Brano di lettura.
※ ※ ※
Il guadagno più cospicuo che S. Tommaso ottie­ne con la sua revisione del concetto di potenza ri­guarda l’angelologia (vedi: ANGELO). Conce­pendo l’essenza come potenza, che esercita la fun­zione di limite rispetto all’atto dell’essere, egli non ha più bisogno di assegnare un ele­mento materiale alle nature angeliche, come faceva Bonaventura e la gran parte dei suoi contemporanei. "Anche nelle sostanze spiri­tuali (ossia gli angeli) vi è composizione di atto e potenza (solo Dio è atto puro). Infatti quando in una cosa si trovano due elementi, dei quali uno è complemento dell’altro, il rapporto dell’uno all’altro è come il rappor­to della potenza all’atto. Ora nella sostanza intellettuale creata si trovano due elementi, cioè l’essenza (substantia) e l’essere, il quale non è l’essenza stessa: l’essere è il comple­mento dell’essenza esistente, poiché ogni cosa è in atto quando ha l’essere. Rimane dunque che in ognuna delle suddette sostan­ze si ha composizione di atto e potenza"(C. G., III, c. 53, nn. 1282-1283).

 

Un genere speciale di potenza e quella che S. Tommaso chiama "potenza obbedienziale". Essa si distingue dalla potenza naturale, in quanto mentre questa rientra nelle normali possibilità della natura e sta alla natura stessa portarla a compimento, quella obbedienziale dipende esclusivamente dalla volontà di Dio e sola­mente Dio può realizzarla. "La capacità (ca­pacitas) di una natura si può intendere in due modi: o secondo la potenza naturale (se­cundum potentiam naturalem) che appartie­ne alla ragione seminale, e tale capacità del­la creatura generalmente Dio non la lascia mai vuota (vacua), a meno che in casi parti­colari non intervenga qualche impedimento; oppure secondo la potenza obbedienziale (secundum potentiam oboedientiae), grazie alla quale Dio può trarre da una creatura tutto ciò che vuole; di questo genere è la ca­pacità che la natura umana possiede di esse­re assunta nell’unità della natura divina. Né è necessario che Dio realizzi tale capacità, come non è necessario che Dio faccia tutto ciò che può, ma soltanto quanto corrisponde all’ordine della sua divina sapienza" (III Sent., d. 1, q. 1, a. 3, ad 4).
※ ※ ※
Compito.
Rispondi alle domande sul brano dedicato alla potenza in S. Tommaso.
1. Chi, insieme alla gran parte dei suoi contemporanei, assegnava un elemento materiale alle nature angeliche?
2. Da che cosa dipende esclusivamente la potenza obbedienziale?
3. Quale capacità della natura umana è indicata come appartenente al genere della potenza obbedienziale?

Voci di dati salvate.
※ ※ ※
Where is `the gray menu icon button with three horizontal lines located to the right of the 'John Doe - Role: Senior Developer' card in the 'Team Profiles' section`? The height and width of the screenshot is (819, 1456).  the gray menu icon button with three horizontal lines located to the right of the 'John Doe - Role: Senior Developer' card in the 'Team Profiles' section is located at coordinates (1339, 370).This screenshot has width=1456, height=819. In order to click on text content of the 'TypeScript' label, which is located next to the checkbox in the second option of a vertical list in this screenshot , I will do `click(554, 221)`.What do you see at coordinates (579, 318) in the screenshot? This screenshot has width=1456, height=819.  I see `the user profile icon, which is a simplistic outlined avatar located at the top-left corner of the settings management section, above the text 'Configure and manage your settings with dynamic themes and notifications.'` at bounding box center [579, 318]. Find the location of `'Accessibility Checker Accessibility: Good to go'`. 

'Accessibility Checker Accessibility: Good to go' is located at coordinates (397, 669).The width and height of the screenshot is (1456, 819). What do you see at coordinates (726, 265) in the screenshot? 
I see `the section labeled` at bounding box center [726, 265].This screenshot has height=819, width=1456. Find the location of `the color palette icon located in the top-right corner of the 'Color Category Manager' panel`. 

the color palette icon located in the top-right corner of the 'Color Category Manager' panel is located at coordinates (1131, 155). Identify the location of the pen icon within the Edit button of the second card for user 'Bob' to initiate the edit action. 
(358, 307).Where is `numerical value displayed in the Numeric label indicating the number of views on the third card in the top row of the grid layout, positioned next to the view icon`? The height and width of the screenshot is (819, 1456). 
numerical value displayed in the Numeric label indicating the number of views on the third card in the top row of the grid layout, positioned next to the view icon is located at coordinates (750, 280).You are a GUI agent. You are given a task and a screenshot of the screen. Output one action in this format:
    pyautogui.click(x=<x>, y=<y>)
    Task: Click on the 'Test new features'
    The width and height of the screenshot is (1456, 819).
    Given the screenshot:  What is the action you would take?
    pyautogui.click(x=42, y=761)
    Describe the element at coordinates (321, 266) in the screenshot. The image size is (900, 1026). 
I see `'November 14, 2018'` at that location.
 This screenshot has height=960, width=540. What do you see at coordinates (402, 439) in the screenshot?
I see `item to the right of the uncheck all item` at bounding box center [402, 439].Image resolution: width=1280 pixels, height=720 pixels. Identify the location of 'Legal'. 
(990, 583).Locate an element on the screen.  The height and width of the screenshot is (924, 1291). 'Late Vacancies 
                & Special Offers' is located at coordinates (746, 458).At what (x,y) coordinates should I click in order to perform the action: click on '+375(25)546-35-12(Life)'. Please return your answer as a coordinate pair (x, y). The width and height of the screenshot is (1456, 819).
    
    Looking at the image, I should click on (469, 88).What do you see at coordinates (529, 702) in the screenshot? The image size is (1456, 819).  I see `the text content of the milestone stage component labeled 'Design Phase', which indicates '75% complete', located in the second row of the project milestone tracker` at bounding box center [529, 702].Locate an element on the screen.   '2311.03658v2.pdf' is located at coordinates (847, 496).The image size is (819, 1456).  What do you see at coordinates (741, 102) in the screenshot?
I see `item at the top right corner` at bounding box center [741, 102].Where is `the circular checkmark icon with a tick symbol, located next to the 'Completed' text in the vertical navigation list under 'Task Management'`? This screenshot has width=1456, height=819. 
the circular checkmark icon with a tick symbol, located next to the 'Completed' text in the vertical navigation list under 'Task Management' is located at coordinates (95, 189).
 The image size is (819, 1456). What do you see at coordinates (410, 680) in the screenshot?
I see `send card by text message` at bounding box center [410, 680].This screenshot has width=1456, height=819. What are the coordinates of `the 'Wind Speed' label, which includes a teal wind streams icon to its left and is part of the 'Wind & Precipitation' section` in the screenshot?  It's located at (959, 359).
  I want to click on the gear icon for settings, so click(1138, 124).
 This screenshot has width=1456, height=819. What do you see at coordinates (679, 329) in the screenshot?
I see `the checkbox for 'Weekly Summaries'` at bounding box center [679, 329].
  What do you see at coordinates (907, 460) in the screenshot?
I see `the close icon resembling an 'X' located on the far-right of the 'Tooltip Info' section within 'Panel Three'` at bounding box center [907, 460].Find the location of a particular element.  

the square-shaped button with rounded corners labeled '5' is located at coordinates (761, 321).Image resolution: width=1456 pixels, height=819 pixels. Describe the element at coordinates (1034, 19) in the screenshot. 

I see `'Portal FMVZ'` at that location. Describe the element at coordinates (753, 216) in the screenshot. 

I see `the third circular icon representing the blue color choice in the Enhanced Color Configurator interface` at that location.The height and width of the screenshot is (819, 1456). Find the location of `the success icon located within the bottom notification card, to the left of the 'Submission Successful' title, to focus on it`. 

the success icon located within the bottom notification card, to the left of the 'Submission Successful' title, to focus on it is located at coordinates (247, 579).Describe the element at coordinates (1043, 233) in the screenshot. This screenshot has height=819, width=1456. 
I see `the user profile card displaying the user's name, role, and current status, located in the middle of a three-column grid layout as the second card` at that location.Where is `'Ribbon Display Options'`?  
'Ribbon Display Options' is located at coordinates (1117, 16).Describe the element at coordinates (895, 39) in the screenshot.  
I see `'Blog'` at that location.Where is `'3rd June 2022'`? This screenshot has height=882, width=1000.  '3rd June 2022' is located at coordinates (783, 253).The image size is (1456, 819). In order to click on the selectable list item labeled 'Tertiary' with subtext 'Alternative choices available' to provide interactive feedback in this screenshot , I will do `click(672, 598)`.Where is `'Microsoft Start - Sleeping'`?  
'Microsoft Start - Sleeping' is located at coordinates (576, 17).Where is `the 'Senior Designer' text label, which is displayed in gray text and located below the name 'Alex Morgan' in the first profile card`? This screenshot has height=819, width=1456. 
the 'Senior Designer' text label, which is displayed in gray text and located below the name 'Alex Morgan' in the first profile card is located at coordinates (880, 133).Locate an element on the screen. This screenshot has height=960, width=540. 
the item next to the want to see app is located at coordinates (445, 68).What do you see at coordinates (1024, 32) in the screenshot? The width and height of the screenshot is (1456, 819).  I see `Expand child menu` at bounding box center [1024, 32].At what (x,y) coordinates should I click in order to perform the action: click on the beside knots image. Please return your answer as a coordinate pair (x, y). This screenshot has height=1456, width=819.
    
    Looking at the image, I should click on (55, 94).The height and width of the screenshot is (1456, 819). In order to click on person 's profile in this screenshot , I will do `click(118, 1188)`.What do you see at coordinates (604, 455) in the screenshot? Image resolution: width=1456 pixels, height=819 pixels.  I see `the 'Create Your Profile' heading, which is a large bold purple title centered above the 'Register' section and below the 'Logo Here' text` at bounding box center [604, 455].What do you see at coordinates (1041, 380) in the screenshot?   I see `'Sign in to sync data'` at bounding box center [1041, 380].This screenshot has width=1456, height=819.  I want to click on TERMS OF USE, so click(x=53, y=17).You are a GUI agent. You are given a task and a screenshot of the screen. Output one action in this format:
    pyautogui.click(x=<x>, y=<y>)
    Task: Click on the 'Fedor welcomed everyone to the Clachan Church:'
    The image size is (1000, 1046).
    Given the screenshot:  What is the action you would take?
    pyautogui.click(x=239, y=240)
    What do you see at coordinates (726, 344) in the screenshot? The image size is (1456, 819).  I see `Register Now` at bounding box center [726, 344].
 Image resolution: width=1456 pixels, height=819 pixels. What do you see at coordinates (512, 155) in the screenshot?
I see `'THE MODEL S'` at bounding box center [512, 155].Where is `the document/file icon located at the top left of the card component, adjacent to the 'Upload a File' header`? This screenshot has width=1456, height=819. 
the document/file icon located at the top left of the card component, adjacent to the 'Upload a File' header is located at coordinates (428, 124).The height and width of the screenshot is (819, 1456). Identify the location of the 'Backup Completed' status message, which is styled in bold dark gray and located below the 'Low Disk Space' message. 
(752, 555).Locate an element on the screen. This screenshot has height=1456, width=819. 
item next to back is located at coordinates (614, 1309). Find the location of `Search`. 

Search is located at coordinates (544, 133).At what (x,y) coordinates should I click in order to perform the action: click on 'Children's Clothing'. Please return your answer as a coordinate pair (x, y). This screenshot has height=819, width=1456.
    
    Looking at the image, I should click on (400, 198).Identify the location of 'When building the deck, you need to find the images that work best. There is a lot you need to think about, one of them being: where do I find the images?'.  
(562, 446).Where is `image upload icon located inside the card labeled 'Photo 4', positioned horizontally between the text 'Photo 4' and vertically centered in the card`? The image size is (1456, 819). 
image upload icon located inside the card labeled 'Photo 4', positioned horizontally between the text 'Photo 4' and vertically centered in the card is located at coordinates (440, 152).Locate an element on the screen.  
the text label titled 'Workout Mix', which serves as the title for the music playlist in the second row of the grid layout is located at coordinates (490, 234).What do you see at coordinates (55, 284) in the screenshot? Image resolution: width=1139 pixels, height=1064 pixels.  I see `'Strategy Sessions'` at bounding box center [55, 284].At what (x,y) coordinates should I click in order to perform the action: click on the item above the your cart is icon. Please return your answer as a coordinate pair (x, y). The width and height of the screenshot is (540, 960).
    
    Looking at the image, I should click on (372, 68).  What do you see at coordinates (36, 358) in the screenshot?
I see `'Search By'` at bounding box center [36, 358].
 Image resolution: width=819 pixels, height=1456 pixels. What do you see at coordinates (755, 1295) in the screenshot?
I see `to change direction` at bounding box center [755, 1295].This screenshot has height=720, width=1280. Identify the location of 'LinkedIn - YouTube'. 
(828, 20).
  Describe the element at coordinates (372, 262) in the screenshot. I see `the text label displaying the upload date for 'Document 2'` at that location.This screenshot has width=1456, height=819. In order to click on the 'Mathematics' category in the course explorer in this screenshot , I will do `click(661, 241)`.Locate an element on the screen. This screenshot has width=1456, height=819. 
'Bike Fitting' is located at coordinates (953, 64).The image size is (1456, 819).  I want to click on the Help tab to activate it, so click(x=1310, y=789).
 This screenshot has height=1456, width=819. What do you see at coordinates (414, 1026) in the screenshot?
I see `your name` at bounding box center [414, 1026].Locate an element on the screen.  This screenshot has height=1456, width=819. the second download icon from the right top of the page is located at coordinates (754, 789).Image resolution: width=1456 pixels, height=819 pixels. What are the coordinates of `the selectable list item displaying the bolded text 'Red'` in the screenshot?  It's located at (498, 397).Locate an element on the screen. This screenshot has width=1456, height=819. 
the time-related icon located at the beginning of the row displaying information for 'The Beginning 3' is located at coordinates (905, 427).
※ ※ ※
Risposta.
1. Bonaventura.
2. Dalla volontà di Dio.
3. La capacità di essere assunta nell'unità della natura divina.